Neonates with higher attention scores before undergoing cardiac surgery are more likely to have better postoperative feeding outcomes, a recent study has found.

Researchers retrospectively assessed 124 neonates (median age at surgery, 7.0 days; 40 percent male) scheduled for cardiac surgery. Perioperative evaluations were performed using the Neonatal Intensive Care Unit Network Neurobehavioural Scale (NNNS), which assesses infants’ capability to orient and fixate on stimuli.

At discharge, majority of the neonates were taking <50 percent of their feeds orally; almost 40 percent were not feeding at all. The median time to achieve full oral feeding was 32 days for those with preoperative NNNS assessments, and 36 days for infants with postoperative evaluations.
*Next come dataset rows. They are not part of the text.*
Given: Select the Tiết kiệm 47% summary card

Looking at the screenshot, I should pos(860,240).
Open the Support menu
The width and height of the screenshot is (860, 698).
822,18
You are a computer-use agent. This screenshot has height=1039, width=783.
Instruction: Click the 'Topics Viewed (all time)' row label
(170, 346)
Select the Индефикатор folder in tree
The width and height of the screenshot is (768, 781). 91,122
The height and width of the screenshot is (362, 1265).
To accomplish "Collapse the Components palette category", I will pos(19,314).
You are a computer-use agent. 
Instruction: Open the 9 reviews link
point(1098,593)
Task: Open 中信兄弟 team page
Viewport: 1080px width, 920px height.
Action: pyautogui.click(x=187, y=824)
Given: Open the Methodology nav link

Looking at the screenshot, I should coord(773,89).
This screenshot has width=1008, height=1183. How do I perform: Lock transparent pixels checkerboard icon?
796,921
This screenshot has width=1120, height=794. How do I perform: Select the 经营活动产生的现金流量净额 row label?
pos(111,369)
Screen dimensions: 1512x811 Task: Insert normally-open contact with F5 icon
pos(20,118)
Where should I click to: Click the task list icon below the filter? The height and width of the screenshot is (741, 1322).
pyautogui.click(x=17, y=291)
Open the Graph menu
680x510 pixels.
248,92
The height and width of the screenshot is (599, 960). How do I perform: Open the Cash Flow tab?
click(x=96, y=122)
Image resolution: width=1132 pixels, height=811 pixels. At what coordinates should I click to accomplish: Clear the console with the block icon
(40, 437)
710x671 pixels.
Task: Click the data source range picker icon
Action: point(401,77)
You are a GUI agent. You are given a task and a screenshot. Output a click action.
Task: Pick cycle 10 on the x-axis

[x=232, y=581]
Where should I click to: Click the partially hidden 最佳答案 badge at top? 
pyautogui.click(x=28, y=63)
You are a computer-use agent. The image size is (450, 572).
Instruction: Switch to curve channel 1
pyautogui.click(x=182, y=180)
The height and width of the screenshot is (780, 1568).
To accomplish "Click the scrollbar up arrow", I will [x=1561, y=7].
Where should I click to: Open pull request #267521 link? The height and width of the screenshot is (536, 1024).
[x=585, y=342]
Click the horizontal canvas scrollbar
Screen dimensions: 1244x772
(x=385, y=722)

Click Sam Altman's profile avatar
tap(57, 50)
By 100 days after surgery, around 70 percent of the neonates were being fed completely orally.

Univariable analysis of the zero-inflated beta-regression model showed each additional day a neonate spent on ventilator was associated with an increase in the likelihood of zero-percent oral feeding (odds ratio [OR], 1.38, 95 percent CI, 1.09–1.73; p=0.01) and, conversely, with decreased chances of achieving full oral feeding by discharge (OR, 0.84, 0.73–0.97; p=0.02).

Similarly, better preoperative scores on the NNNS attention domain correlated with a shorter time to achieve full oral feeds (hazard ratio [HR], 1.4, 1.0–2.0; p=0.045). The same was true for older age at surgery (HR, 1.8, 1.3–2.6; p=0.001). On the other hand, infants who spent more days on ventilator took longer to achieve full oral feeding (HR, 0.8, 0.7–0.9; p=0.003).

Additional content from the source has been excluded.